Segue-se a agravante referente ao crime cometido contra criança (pessoa com idade inferior a 12 anos), maior de 60 anos (ou seja, idoso), enfermo (portador de doença física ou mental) ou mulher grávida, prevista no art. 61, II, g, do Código Penal. Essas agravantes se justificam na medida em que a peculiar condição da vítima reduz sua capacidade defensiva. Evidentemente, o sujeito ativo deve saber dessa condição.
EXEMPLO
Se o crime é praticado contra mulher cuja gravidez ainda não é aparente e o autor sequer tinha condições de conhecê-la, incidirá em erro, o que afasta a aplicabilidade da circunstância. Igualmente, há de se evitar o bis in idem (por exemplo, a agravante não será aplicada aos crimes contra idosos previstos na Lei n. 10.741, de 2003).
Segue-se circunstância concernente à maior audácia do criminoso, que resvala no desrespeito à autoridade pública, a saber: crime cometido contra ofendido que estava sob imediata proteção da autoridade (art. 61, II, h).
EXEMPLO
Saliente-se que a vítima imediata não é a autoridade, mas a pessoa sob sua proteção, tampouco a autoridade é autora do delito.
A penúltima agravante do art. 61, II, se refere ao delito praticado por ocasião de incêndio, naufrágio, inundação ou qualquer calamidade pública, ou de desgraça particular do ofendido (alínea i). O sujeito ativo se aproveita da situação calamitosa para a prática criminosa, obtendo, com isso, maior facilidade em conquistar os resultados almejados. Outrossim, demonstra insensibilidade ímpar.
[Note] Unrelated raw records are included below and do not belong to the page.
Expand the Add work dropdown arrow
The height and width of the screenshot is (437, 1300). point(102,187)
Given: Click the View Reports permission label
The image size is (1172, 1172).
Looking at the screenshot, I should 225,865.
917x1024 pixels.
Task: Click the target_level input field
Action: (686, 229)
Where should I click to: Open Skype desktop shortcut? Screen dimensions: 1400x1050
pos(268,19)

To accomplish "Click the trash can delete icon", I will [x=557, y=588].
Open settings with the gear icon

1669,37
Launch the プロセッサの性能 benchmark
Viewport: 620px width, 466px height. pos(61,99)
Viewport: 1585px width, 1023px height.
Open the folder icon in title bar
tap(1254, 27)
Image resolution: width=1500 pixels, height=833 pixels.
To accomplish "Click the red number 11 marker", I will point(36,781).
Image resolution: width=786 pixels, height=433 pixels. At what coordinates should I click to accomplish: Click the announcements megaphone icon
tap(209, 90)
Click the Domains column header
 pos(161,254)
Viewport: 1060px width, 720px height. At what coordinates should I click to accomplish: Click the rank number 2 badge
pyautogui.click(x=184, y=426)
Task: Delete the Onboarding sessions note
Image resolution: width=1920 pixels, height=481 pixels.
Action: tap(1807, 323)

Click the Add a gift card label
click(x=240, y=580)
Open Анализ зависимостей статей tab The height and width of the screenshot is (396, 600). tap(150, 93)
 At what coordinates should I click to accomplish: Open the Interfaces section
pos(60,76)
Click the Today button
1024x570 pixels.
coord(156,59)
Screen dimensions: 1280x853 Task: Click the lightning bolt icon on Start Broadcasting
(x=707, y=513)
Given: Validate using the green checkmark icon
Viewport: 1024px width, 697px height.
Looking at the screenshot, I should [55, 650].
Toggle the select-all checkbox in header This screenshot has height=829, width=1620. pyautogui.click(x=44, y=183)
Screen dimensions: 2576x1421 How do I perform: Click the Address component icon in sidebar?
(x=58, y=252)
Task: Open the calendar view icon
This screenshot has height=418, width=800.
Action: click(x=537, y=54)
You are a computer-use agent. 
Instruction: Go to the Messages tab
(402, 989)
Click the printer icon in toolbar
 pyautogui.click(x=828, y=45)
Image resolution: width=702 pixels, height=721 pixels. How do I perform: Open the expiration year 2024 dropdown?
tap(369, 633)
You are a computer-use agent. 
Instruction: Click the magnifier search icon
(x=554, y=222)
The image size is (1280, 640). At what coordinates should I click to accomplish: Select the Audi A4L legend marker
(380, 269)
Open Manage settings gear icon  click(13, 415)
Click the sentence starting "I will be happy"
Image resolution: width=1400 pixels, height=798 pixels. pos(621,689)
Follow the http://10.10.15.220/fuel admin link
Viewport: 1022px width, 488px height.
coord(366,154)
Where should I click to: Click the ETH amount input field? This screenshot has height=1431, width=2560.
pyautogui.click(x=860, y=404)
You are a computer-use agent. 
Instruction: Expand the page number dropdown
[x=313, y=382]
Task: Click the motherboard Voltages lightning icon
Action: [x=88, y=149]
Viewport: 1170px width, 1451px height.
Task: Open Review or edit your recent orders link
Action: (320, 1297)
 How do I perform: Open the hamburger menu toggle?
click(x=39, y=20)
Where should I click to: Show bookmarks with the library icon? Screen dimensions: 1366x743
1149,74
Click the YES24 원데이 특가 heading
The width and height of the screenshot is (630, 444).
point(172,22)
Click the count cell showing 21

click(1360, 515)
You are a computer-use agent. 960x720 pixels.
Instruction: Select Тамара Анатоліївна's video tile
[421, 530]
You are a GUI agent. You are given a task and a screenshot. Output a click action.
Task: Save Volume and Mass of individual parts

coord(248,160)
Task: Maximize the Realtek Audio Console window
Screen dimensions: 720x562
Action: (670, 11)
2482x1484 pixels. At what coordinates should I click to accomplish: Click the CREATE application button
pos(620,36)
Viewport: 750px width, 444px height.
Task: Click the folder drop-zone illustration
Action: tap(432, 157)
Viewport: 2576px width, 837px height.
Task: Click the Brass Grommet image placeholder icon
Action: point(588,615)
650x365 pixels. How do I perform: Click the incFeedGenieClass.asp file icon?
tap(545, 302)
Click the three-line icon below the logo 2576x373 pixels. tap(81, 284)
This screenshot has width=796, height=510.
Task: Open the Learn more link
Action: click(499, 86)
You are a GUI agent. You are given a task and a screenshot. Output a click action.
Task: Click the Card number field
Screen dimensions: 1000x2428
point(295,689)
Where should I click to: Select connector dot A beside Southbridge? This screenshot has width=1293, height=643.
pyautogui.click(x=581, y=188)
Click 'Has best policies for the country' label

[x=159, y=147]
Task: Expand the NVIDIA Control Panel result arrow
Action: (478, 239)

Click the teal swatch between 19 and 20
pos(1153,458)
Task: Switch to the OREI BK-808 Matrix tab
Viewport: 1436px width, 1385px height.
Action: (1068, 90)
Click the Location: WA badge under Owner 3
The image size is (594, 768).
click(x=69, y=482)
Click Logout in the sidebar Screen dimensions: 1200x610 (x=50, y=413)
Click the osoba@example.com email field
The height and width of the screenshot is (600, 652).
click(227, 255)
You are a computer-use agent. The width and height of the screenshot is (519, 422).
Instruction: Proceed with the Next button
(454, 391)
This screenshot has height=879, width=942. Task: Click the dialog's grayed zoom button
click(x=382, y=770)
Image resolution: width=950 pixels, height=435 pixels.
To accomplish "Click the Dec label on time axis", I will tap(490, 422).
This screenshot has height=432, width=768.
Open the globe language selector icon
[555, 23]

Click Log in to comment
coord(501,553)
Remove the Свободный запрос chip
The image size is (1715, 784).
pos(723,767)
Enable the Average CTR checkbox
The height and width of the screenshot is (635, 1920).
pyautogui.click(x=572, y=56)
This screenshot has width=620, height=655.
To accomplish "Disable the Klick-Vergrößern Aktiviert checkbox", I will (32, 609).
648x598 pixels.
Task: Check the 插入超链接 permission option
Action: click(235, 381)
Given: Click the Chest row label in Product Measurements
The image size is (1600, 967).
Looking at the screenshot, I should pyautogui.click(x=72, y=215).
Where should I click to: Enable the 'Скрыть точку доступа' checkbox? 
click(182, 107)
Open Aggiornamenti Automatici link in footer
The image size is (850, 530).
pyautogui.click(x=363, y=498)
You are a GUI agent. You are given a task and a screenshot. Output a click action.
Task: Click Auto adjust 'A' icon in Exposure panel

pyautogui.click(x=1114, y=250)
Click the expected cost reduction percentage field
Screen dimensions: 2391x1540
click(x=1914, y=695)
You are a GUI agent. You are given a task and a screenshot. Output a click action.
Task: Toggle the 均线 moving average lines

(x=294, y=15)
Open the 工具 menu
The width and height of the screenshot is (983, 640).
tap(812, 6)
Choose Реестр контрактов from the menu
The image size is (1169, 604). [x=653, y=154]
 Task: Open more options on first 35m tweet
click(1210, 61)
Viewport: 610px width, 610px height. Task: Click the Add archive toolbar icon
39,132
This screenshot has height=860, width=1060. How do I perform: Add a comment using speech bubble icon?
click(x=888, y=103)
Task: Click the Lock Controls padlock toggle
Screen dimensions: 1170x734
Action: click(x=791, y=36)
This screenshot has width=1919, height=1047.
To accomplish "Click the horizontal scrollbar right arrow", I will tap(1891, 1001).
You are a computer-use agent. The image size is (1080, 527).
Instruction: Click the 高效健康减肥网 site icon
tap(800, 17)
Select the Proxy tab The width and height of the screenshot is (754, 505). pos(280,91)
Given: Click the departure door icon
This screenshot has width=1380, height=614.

Por derradeiro, temos o crime praticado em estado de embriaguez preordenada (art. 61, II, j, Código Penal). Cuida-se, aqui, de espécie de embriaguez voluntária por álcool ou substância de efeitos análogos. O sujeito ativo se embriaga para praticar o crime, seja para perder seus freios inibitórios, seja para fingir um estado de inimputabilidade no momento do delito.
4.1.2.3 AGRAVANTES NO CONCURSO DE PESSOAS
As agravantes mencionadas no art. 62 pressupõem a existência de um concurso de pessoas e, logo no primeiro inciso, temos o agente que “promove, ou organiza a cooperação no crime ou dirige a atividade dos demais agentes”. Como restou claro no primeiro capítulo desta obra, há divergência na doutrina brasileira sobre a existência de um “autor intelectual”.
COMENTÁRIO
Caso ele exista, terá seu comportamento agravado pelo dispositivo em estudo. Se, no entanto, nos voltarmos às lições de ROXIN, que refuta a figura do autor intelectual, a agravante poderá ser aplicada tanto a autores, quanto a partícipes, uma vez que nem sempre quem promove, organiza ou dirige o crime será considerado seu autor.
O inciso II traz aquele que coage ou induz outrem à execução material do crime. A coação, promovida pelo autor mediato (de sorte que não temos, juridicamente falando, um necessário concurso de pessoas na hipótese) pode ser física ou moral, resistível ou irresistível. O induzimento é figura já estudada no primeiro capítulo deste livro.
No inciso III, temos quem instiga ou determina a cometer o crime alguém sujeito à sua autoridade (o que representa maior eficácia no convencimento ou determinação) ou não-punível em virtude de condição ou qualidade pessoal. A última agravante (inciso IV) se refere àquele que executa o crime, ou nele participa, mediante paga ou promessa de recompensa. Tem-se, aqui, a figura do crime mercenário, em que o autor ou partícipe pratica o crime em virtude da percepção de uma vantagem anterior (paga), ou pela expectativa da vantagem (promessa de recompensa). Tratando-se de qualificadora do homicídio (art. 121, § 2º, I, Código Penal), a circunstância agravante não será aplicada a este delito.
4.1.2.4 INEXORABILIDADE DAS ATENUANTES
Assim como ocorre com as agravantes, o art. 65 do Código Penal, que trata das atenuantes genéricas, afirma que as circunstâncias nele especificadas “sempre atenuam a pena”. No entanto, ao contrário do que o art. 61 do Código Penal faz, não ressalva as circunstâncias que constituem ou tornam privilegiado o crime. Portanto, seria possível interpretar a norma de modo a permitir a incidência plural de uma mesma circunstância.
EXEMPLO
O valor moral (art. 65, III, a, Código Penal), poderia simultaneamente diminuir a pena do homicídio (art. 121, § 1º, Código Penal) e atenuá-la.